SARS-CoV-2 sequencing
With support for the ARTIC protocol, and Midnight for a simple, rapid method of sequencing SARS-CoV-2 genomes at low cost per sample, learn what you need to get started with nanopore sequencing for the SARS-CoV-2 virus.
16S sequencing
Multiplex kits for microbial 16S sequencing and genus-level bacterial identification
Sequencing in the field
Remove the reliance on cold-chain and leave the lab with our lypholised field sequencing kits
Available now
Oxford Nanopore has released the kit 12 chemistry for a range of sample preparation approaches:
- The ligation sequencing kit SQK-LSK112
- Native barcoding kit options SQK-NBD112.24 and SQK-NBD112.96
- Coming soon – R10.4.1 nanopores and Kit 14 chemistry
See how Q20+ is being used by the Community
Miten Jain: Nanopore sequencing updates using Q20+ and R10.4
Miten Jain’s team at University of California, Santa Cruz, USA have been working on increasing the read lengths obtained with nanopore sequencing, through use of ultra-high molecular weight DNA from human samples. This has lead to sequencing runs on PromethION flow cells generating ~1/3 of their data in read lengths of 100 kb+. They have applied this expertise in nanopore sequencing to their work with the latest Q20+ chemistries, which when combined with the R10.4 nanopore has provided ‘a median accuracy of 99% using the most recent HG002 data’. With the use of this chemistry the resolution of homopolymers has also ‘substantially improved’, which in turn Miten’s group has found to improve assembly contiguity and accuracy.

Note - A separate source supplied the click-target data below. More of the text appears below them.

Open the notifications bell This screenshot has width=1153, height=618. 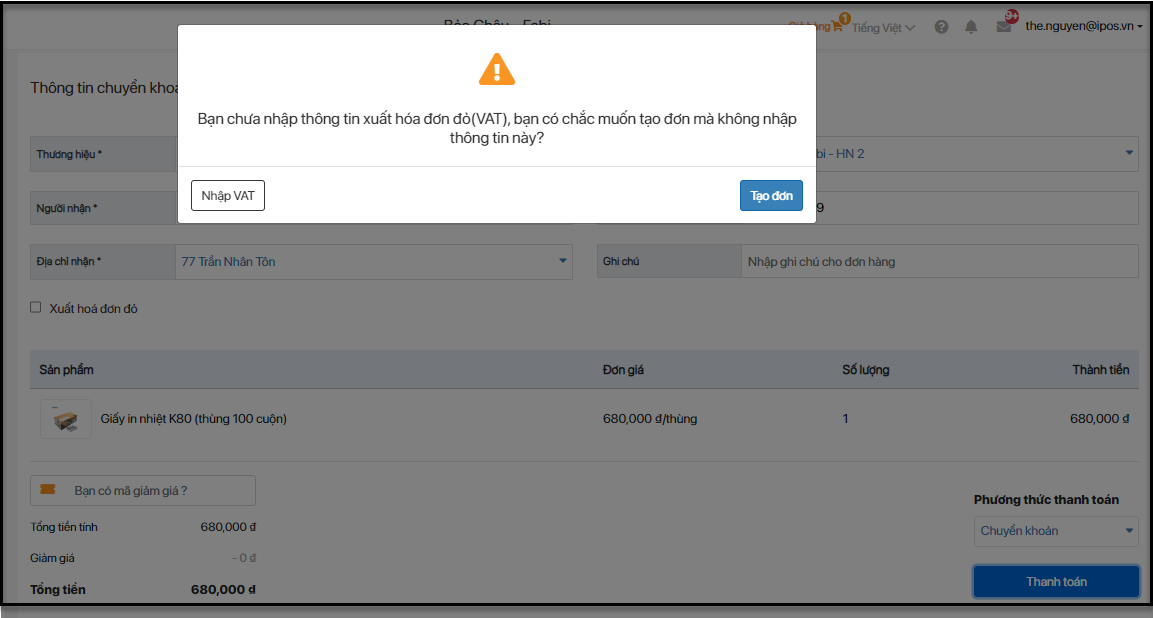click(x=971, y=27)
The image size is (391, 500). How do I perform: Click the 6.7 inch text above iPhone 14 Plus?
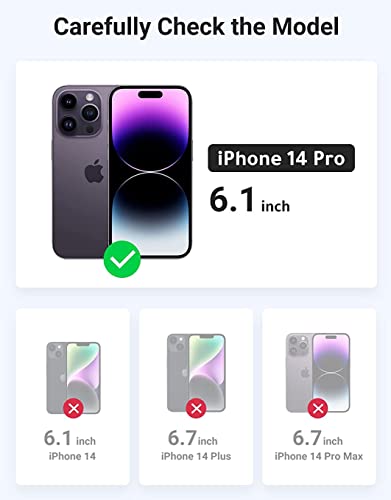click(193, 438)
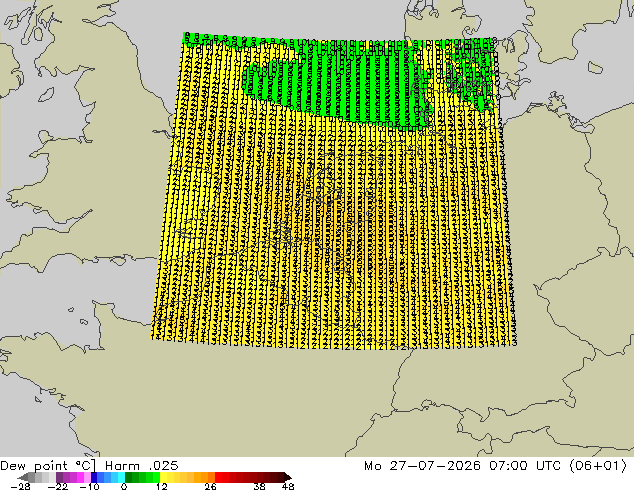Click the gray left arrow on the color scale
The image size is (634, 490).
[23, 477]
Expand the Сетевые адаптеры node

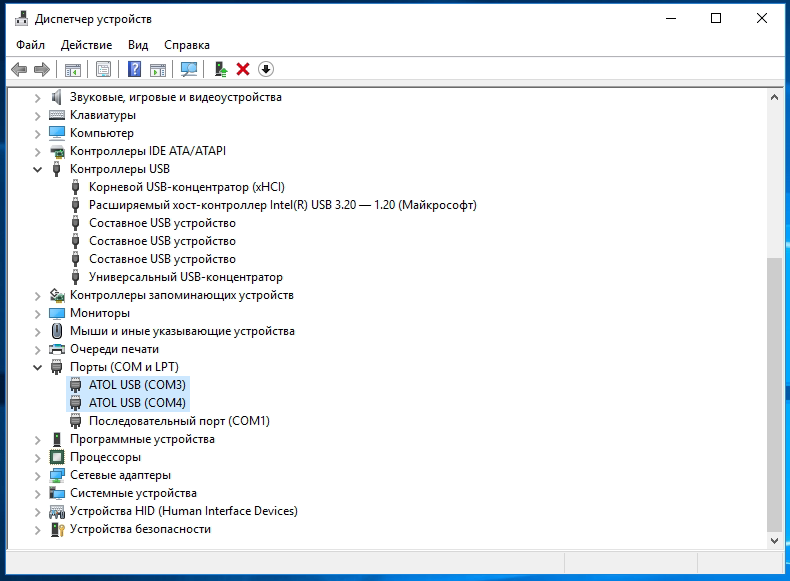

Presented here are their SNV calling results from the Q20+ R10.4 data, using the PEPPER-Margin-DeepVariant pipeline and achieving F1-scores of 0.999
Mantas Sereika: Nanopore R10.4 enables near-perfect bacterial genomes
Mantas, of Aalborg University, Denmark, presents here R10.4 Q20+ nanopore sequence data on microbial mock community samples. With modal raw read accuracy of 99.1%, along with improved homopolymer calling compared to R9.4.1 data, he believes that with sufficient coverage and consensus polishing all homopolymers in the genome should be resolvable. This trend was continued in complex metagenomic samples, with DNA extracted from anaerobic digester sludge showing improved homopolymer calling compared to R9.4.1 - between homopolymer lengths of 8 and 10, or lower, ‘most of the homopolymers in the metagenome assembled genomes seemed to be called correctly’. Finishing up with comments around Duplex reads present in their mock community R10.4 Q20+ sequence data, plotting the raw read accuracies ‘basically broke our R script’ due to a modal Duplex read acccuracy 99.9% (Q30) accuracy. Read more in their pre-print on bioRxiv: https://doi.org/10.1101/2021.10.27.466057
Alexander Wittenberg: Accuracy improvements in crop genome assembly using the Q20+ chemistry
Alexander, a long-time staff member of KeyGene, Netherlands, covered how they are developing a comprehensive computational toolset to perform crop genome analysis 'on an unprecedented scale', including de novo assembly, variant detection, and data visualisation. The team at KeyGene have been evaluating the performance of the Q20+ chemistry and the R10 nanopore on several plant species, as well as the impact of utilising plant-trained basecalling models. The latter’s effects can be seen in their maize whole-genome sequencing data, with a 2.5% increase in raw-read accuracy being observed. The former was presented in results for lettuce, from which the in-house STL assembler showed the best assembly metrics, and also from melon. With the melon genome they carried out a world-first, Duplex-only assembly, and observed consensus accuracies higher than those of alternative long-read technologies, summarising that 'Duplex reads are really amazing'.